What Is a DDoS Attack and How Are They Stopped?
A DDoS attack tries to knock a service offline by flooding it with more traffic than it can handle, sent from many machines at once. Here is how a Distributed Denial of Service attack works, and how defenders fight back.
What is a DDoS attack?
A DDoS attack, short for Distributed Denial of Service, is an attempt to make a website, game server, or online service unavailable by overwhelming it with traffic. Rather than breaking in or stealing data, the goal is simpler and blunter: exhaust the target's capacity so that legitimate visitors can no longer get through. Think of a shop doorway jammed by a crowd that has no intention of buying anything, so real customers cannot enter.
The "distributed" part is what gives these attacks their power. The flood does not come from one place. It arrives from thousands of separate machines, each with its own IP address, which makes it very hard to stop by simply banning a single source.
A DDoS attack aims to deny service, not to break in. It succeeds by using resources, bandwidth, connections, or processing, faster than the target can recover, until legitimate users are crowded out.

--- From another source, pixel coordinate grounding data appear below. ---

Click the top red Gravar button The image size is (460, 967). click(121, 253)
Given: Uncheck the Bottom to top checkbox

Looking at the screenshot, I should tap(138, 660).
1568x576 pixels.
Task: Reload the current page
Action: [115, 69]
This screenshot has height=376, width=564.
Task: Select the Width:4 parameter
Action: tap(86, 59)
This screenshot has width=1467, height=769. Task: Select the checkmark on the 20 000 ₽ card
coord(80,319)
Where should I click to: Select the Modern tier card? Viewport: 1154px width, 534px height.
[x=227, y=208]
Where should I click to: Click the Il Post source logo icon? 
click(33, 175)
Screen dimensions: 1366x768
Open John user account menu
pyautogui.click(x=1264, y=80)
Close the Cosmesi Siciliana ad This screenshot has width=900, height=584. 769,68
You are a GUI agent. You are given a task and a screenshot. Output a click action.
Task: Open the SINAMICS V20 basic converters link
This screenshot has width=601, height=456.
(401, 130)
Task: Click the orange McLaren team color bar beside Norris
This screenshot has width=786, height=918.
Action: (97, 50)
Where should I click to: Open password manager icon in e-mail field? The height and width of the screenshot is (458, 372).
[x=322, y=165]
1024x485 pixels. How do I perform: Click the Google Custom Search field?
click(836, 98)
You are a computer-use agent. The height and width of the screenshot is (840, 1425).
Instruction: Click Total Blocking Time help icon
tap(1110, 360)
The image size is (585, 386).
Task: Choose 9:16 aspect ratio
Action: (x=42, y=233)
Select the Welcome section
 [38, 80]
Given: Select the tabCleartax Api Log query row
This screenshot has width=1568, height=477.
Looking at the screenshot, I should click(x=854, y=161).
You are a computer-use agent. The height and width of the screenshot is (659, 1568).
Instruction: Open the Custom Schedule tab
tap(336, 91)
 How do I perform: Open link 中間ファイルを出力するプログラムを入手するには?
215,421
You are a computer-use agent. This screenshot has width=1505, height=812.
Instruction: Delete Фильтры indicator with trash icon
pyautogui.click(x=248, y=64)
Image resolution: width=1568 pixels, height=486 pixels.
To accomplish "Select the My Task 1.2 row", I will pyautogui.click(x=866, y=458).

DoS vs DDoS: what's the difference?
A plain DoS (Denial of Service) attack comes from a single source. That is relatively easy to defend against, because once you identify the offending address you can block it. A DDoS spreads the same idea across many machines at once, so blocking one address barely dents the flood.
The distributed machines are often ordinary computers, servers, or smart devices that have been compromised and quietly enlisted into a botnet, a network of hijacked devices under an attacker's control. The owners usually have no idea their device is taking part.
How DDoS attacks work
DDoS attacks generally fall into a few families depending on what they try to exhaust:
- Volumetric attacks aim to saturate the target's bandwidth with sheer volume of traffic, measured in bits per second.
- Protocol attacks exploit weaknesses in how connections are set up, tying up resources on servers, firewalls, and load balancers.
- Application-layer attacks mimic real users, sending requests that look legitimate but are designed to overwork the application, such as repeatedly hitting a search page.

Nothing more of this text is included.